Tag: "Insurance"
What is an Inland Marine Policy?
This is a great question that address the hard to insure stuff that many Americans have but don’t know how to cover. Examples of Inland Marine items that can be covered are those things that have significant value but isn’t part of a permanent structure or contents. Such items are expensive jewelry, instruments like guitars, golf clubs, camera equipment and any other items of value that can be moved off of the insured’s premises.
The way this policy works is that the specific items and values are itemized on the policy and the insurance covers that specific item for the stated value. It may or may not have a deductible and it may be written for Actual Cash Value or Replacement Cost.
Other examples of Inland Marine items can be tractors and accessories, a workman’s tools, portable generators and radios or even fine art. Really the concept is for those expensive items that are portable and are can move off the insured’s premises. By calling an insurance carrier it is relatively easy to obtain quotes although some high value items may need verification and/or appraisal.
The cost for Inland Marine policies are usually inexpensive and well worth the price in comparison to the amount that could be lost otherwise.
How often should I shop my auto insurance?
This is a question that usually comes up in casual insurance conversations amongst friends and family. Regularly there are those who have had their existing auto insurance with the same carrier for decades and then there are those who shop their auto insurance every year at renewal.
Those who keep their auto insurance carrier for decades usually do so for a number of different reasons. These reasons range from they have developed a personal relationship with the agent or agency to they just never have bothered to shop their auto insurance. However, this group for whatever reason more often than not are missing out on considerable savings by not more regularly entertaining auto insurance quotes.
The other group that shops their auto insurance on an annual basis often do so because they have typically found that their are possible savings and they don’t mind taking the time to do so. This group are usually consumer savvy shoppers and want to know that they are getting the best deal.
There is however another group in the middle that will typically shop their auto insurance every two to three years who are looking for savings and a good value however don’t believe it is necessary every year. This is probably the best approach as there is always the balance between time and money. So if shopping annually for auto insurance is not in your time budget then do make it a point to do it every two to three years.
With the internet so accessible and all the auto insurance carriers competing for your business why not shop today…
Will my insurance cover me if I was drunk and got into a car wreck?
Typically an insurance policy doesn’t distinguish the condition of a driver at the time of an accident. Whatever auto insurance carrier is on the auto at the time of loss would be responsible for all coverages in place at the time of loss as they would apply. Of course this may vary from carrier to carrier but is best determined by carefully reading the policy. However, once a driver has a DUI on their driving record it will significantly affect their ability to obtain auto insurance at a reasonable price if attainable at all. It is always best to know the specific policy exclusions and then to reshop auto quotes.
What are “Loss Runs”?
Every insurance carrier guards their bottom line by attempting to insure only the best risks by understanding the exposure in detail. When a prospect applies for insurance the obvious reasoning is that there is some sort of risk of loss that the prospect doesn’t want to be on the hook for. Therefore, the insurance carrier assumes risk for their insureds in turn for premium. By doing this they share the cost of risk over many.

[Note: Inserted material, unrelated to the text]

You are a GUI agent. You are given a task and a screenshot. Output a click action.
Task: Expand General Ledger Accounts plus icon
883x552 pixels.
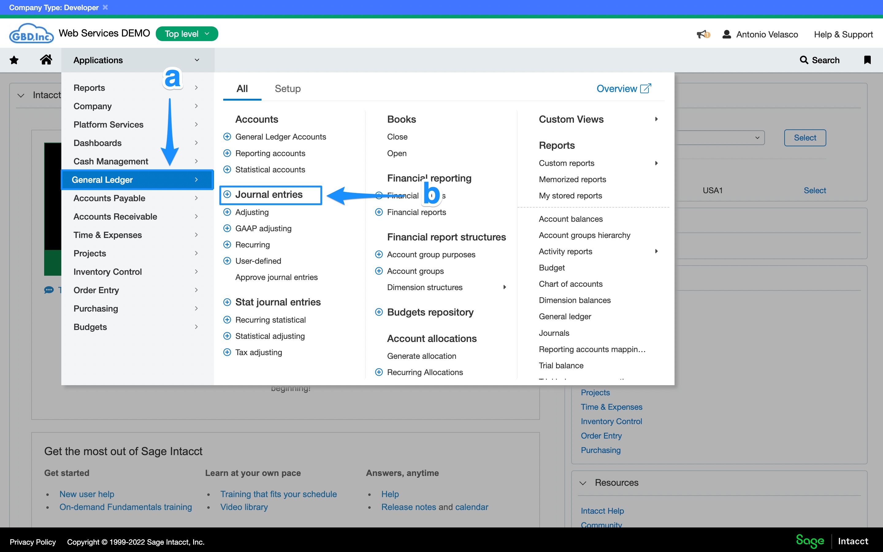(227, 136)
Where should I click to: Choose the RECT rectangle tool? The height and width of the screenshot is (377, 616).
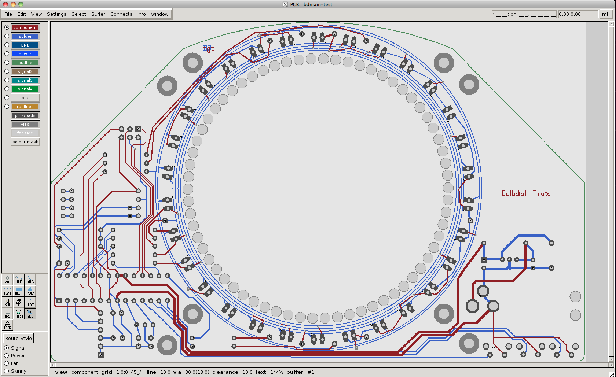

For this reason “Loss Runs” are tracked. In essence “Loss Runs” is an insured’s insurance history at a glance. This report talks about past losses as well as open case losses. This report will state the time and the carrier along with other pertinent information. By having loss runs available an insurance company can then analyze the chance of risk with the prospective client.
Typically prospective insurance carriers will require anywhere from three to five years of Loss Runs before deciding to issue a proposal for business. Because all insurance carriers require loss runs all insurance carriers will provide loss runs as an industry standard of practice. Obviously the least amount of losses the better the insurance rates and the greater the amount of losses the higher the rates.
What this means for individuals and/or businesses alike is that it is always best to avoid or reduce risk as much as possible as a means of keeping insurance costs down. This is a direct strategy that has a direct impact on your bottom line.